I am well aware that this is simply a demonstration for illustrative purposes and not meant to be representative of what the actual generated explanations will be like.

This is an exciting feature! Although these generated explanations remind me an awful lot of the frustration and lost productivity I experience trying to comprehend STEM terms and the long Wikipedia hopping from a term to another term to explain it; I think with better explanations it could solve part of that frustration and lost productivity. I often find STEM jargon impenetrable and find myself looking for ELI5 posts of a term used in a description of a term, used in the description of the thing I'm trying to directly learn about.

There should be some way for readers to flag AI-generated material as inaccurate or misleading, at least if it isn’t explicitly author-approved.

How are you currently determining which words to highlight? You say "terms that readers might not know" but this varies a lot based on the reader (as you mention in the long-term vision section).

Also, my feedback is that some of the definitions seem kind of vague. Like, apparently an ultracontribution is "a mathematical object representing uncertainty over probability" - this tells me what it's supposed to be, but doesn't actually tell me what it is. The ones that actually show up in the text don't seem too vague, partially because they're not terms that are super precise.

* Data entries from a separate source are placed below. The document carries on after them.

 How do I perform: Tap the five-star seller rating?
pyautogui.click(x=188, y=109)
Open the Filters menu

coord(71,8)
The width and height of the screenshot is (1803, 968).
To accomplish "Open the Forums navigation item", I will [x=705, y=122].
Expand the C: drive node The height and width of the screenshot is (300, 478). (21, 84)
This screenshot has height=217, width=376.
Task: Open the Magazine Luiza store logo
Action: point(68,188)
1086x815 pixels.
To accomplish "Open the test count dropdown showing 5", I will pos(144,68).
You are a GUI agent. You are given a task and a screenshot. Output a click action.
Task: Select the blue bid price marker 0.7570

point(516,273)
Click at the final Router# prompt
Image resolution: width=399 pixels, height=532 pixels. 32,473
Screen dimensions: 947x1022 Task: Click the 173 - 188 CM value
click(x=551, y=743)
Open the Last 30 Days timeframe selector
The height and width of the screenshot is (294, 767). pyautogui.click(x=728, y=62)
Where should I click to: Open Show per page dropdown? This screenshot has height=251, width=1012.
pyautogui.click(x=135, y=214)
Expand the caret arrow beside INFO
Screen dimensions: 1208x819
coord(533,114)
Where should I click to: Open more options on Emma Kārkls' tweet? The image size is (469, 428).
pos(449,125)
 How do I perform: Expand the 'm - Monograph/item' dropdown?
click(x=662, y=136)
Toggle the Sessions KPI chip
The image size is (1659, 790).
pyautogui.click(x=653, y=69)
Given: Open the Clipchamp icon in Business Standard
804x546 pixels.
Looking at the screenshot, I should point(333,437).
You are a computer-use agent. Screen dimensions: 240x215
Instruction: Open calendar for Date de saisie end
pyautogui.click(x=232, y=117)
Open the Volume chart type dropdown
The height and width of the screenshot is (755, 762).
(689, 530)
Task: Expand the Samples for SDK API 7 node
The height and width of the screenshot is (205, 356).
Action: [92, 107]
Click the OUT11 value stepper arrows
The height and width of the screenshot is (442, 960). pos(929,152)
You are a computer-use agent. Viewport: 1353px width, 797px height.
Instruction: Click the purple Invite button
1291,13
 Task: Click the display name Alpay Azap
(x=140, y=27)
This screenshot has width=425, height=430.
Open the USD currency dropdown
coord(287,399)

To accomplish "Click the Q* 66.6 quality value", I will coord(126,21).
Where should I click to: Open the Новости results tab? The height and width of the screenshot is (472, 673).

This comment caused me to realize: even though generating LaTeX hoverovers involves more technical challenges, I might be able to tell it "if it's a term that gets defined in LaTeX, include an example equation in the hoverover" (or something like that), which might help for some of these.

Could be a thing where people can opt into getting the vibes or the vibes and the definitions.

In optimal future Star Trek UI world, giving users control over explanation-style seems good. 

But for near future, my guess is it's not too hard to get a definition that is just pretty all-around good.

Amusingly, I found a 16-year old comment asking for jargon integration. Dropping it here just to document that people want this, so that people don't say "Who wants this?" without an answer.